Furthermore, a biometric system makes it very easy to intimidate voters in the rural areas by making them believe it is possible to ascertain how they vote.

The likelihood of villagers casting their vote in fear in the next elections is very high.

Technology has always intimidated the rural folk due to lack of sufficient knowledge on how it works.

Unscrupulous elements can take advantage of this fact to coerce rural people to vote for them.

It boggles the mind why African countries, which are behind in terms of technology, want to adopt biometric voting at a time some of the more developed countries are actually moving away from it.

The fact that one person, through the click of a mouse or tap of a keyboard, can manipulate a biometric system in a way dozens of people cannot manipulate traditional voting, should give those advocating for biometric voting pause.

Disagreement between the ruling party and the opposition has characterised discussion of the system that is currently in place: what are the prospects of political parties agreeing on a new system when they could never agree on the old one?

Zivai Mhetu is a student from the University of Zimbabwe Political Science and Administrative Studies Department. He writes in his own capacity

COMMENTS

WORDPRESS: 2
  • comment-avatar
    Derek Matyszak 8 years ago

    It would be useful if this writer separated problems relating to biometric registration from those related to biometric and electronic voting which are not the same thing.

    What, for example, will ZEC’s policy at the polling station be?

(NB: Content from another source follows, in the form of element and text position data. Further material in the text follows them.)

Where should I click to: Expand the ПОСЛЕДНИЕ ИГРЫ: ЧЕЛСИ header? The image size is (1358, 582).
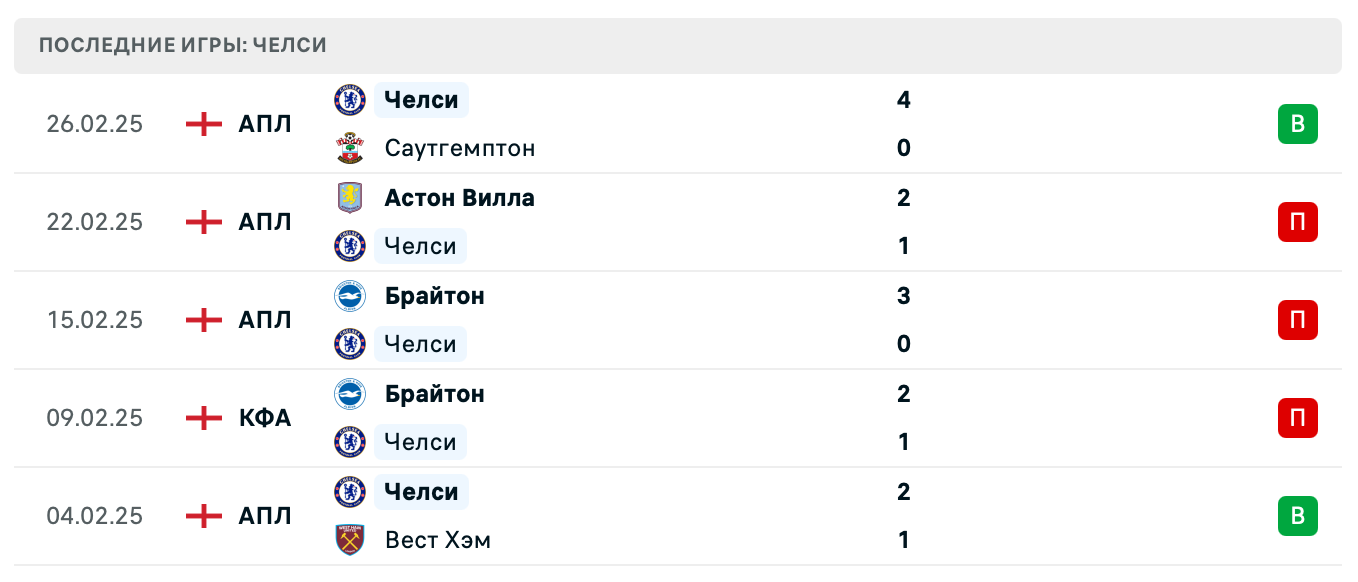(x=182, y=44)
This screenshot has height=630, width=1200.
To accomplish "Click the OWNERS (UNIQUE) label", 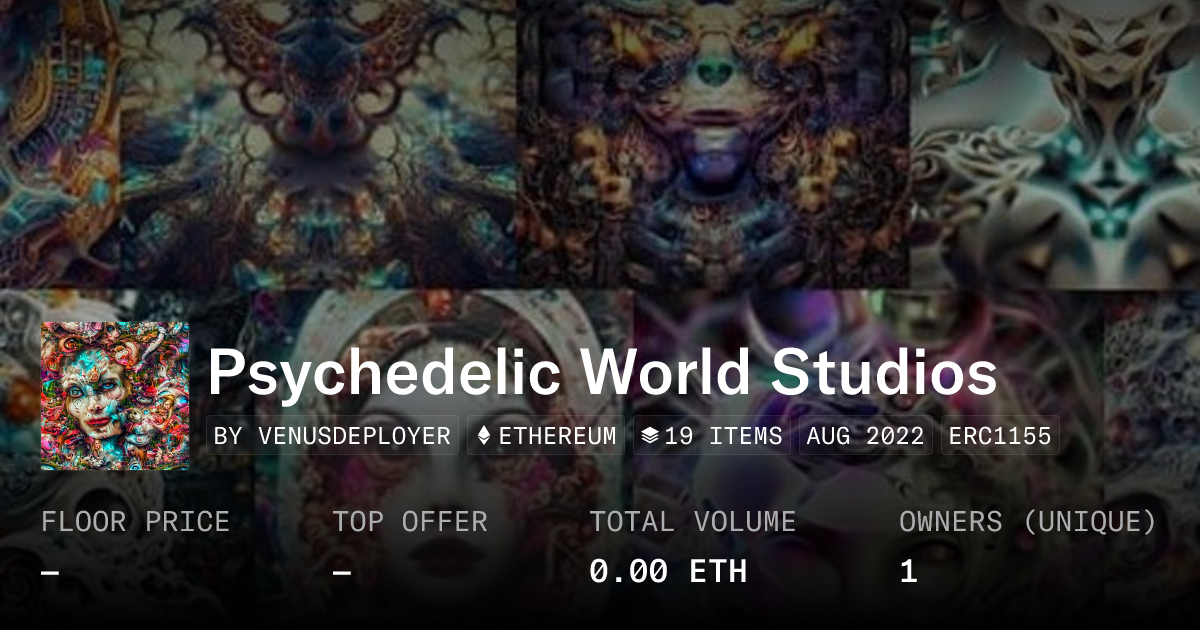I will click(1028, 522).
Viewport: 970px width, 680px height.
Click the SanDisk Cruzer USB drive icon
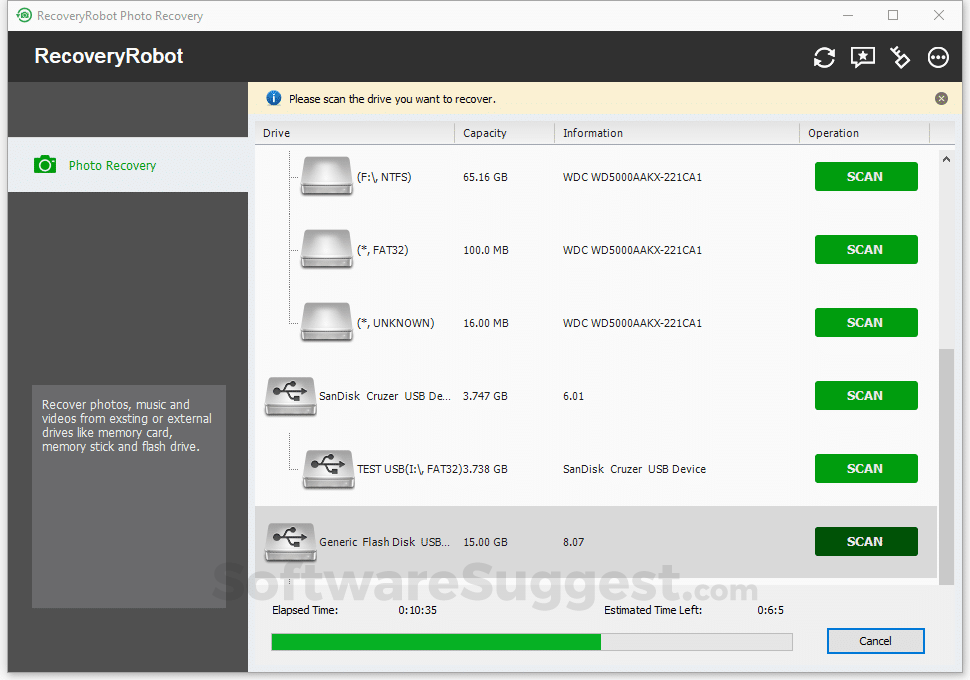pos(290,395)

Is the intention that if finger print recognition is rejected, the person cannot vote, or (and especially since biometric rolls often contain photographs of the voter) will the person be allowed to vote on presentation of their ID in any event? This is the kind of issue that needs to be addressed. Zimbabwe desperately needs a new voters roll, and if re-registration is to take place, it makes sense to capture biometric data while doing so.

  • comment-avatar
    Barry 8 years ago

    It’s still first world technology which we are not ready for. We can barely make swipe cards work. This kind of technology needs constant backup and maintenance. Apart from the question of manipulation.